Source records
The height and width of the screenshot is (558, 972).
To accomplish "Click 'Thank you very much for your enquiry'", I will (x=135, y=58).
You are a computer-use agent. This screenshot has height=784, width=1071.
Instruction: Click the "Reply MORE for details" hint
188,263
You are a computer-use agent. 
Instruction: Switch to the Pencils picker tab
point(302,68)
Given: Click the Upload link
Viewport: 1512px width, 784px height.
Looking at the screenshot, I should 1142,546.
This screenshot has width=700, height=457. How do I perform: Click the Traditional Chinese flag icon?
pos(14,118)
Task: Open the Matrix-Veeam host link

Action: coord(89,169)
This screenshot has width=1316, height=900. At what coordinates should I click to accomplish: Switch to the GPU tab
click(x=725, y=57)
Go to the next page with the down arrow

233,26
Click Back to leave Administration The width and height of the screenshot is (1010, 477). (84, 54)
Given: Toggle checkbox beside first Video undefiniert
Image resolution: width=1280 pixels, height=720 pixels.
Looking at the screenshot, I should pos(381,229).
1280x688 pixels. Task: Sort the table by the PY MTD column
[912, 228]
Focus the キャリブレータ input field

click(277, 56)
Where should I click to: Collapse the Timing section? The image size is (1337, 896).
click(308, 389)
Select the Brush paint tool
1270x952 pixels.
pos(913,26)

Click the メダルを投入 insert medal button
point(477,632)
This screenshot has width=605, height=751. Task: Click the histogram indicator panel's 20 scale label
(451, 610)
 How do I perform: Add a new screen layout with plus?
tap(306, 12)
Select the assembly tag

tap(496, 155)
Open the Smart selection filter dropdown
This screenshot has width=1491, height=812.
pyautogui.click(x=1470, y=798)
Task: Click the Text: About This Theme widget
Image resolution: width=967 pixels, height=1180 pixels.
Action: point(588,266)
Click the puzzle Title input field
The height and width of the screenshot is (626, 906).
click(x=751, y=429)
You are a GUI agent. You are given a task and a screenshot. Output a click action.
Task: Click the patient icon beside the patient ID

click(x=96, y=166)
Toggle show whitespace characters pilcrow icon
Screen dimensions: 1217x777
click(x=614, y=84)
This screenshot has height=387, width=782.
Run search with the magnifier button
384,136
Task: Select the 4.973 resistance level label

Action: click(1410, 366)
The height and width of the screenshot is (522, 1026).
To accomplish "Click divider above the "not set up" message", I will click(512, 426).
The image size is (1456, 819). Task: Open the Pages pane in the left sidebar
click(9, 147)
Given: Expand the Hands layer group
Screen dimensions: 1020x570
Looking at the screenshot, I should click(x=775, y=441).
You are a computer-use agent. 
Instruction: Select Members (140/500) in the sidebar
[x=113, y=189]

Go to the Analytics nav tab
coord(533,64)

TASK DETAILS: Give every line of the source records above as a JSON list of strings, one string per line. Leave out blank lines.

WRITTEN SOLUTION:
[
  "The height and width of the screenshot is (558, 972).",
  "To accomplish \"Click 'Thank you very much for your enquiry'\", I will (x=135, y=58).",
  "You are a computer-use agent. This screenshot has height=784, width=1071.",
  "Instruction: Click the \"Reply MORE for details\" hint",
  "188,263",
  "You are a computer-use agent. ",
  "Instruction: Switch to the Pencils picker tab",
  "point(302,68)",
  "Given: Click the Upload link",
  "Viewport: 1512px width, 784px height.",
  "Looking at the screenshot, I should 1142,546.",
  "This screenshot has width=700, height=457. How do I perform: Click the Traditional Chinese flag icon?",
  "pos(14,118)",
  "Task: Open the Matrix-Veeam host link",
  "Action: coord(89,169)",
  "This screenshot has width=1316, height=900. At what coordinates should I click to accomplish: Switch to the GPU tab",
  "click(x=725, y=57)",
  "Go to the next page with the down arrow",
  "233,26",
  "Click Back to leave Administration The width and height of the screenshot is (1010, 477). (84, 54)",
  "Given: Toggle checkbox beside first Video undefiniert",
  "Image resolution: width=1280 pixels, height=720 pixels.",
  "Looking at the screenshot, I should pos(381,229).",
  "1280x688 pixels. Task: Sort the table by the PY MTD column",
  "[912, 228]",
  "Focus the キャリブレータ input field",
  "click(277, 56)",
  "Where should I click to: Collapse the Timing section? The image size is (1337, 896).",
  "click(308, 389)",
  "Select the Brush paint tool",
  "1270x952 pixels.",
  "pos(913,26)",
  "Click the メダルを投入 insert medal button",
  "point(477,632)",
  "This screenshot has width=605, height=751. Task: Click the histogram indicator panel's 20 scale label",
  "(451, 610)",
  " How do I perform: Add a new screen layout with plus?",
  "tap(306, 12)",
  "Select the assembly tag",
  "tap(496, 155)",
  "Open the Smart selection filter dropdown",
  "This screenshot has width=1491, height=812.",
  "pyautogui.click(x=1470, y=798)",
  "Task: Click the Text: About This Theme widget",
  "Image resolution: width=967 pixels, height=1180 pixels.",
  "Action: point(588,266)",
  "Click the puzzle Title input field",
  "The height and width of the screenshot is (626, 906).",
  "click(x=751, y=429)",
  "You are a GUI agent. You are given a task and a screenshot. Output a click action.",
  "Task: Click the patient icon beside the patient ID",
  "click(x=96, y=166)",
  "Toggle show whitespace characters pilcrow icon",
  "Screen dimensions: 1217x777",
  "click(x=614, y=84)",
  "This screenshot has height=387, width=782.",
  "Run search with the magnifier button",
  "384,136",
  "Task: Select the 4.973 resistance level label",
  "Action: click(1410, 366)",
  "The height and width of the screenshot is (522, 1026).",
  "To accomplish \"Click divider above the \"not set up\" message\", I will click(512, 426).",
  "The image size is (1456, 819). Task: Open the Pages pane in the left sidebar",
  "click(9, 147)",
  "Given: Expand the Hands layer group",
  "Screen dimensions: 1020x570",
  "Looking at the screenshot, I should click(x=775, y=441).",
  "You are a computer-use agent. ",
  "Instruction: Select Members (140/500) in the sidebar",
  "[x=113, y=189]",
  "Go to the Analytics nav tab",
  "coord(533,64)"
]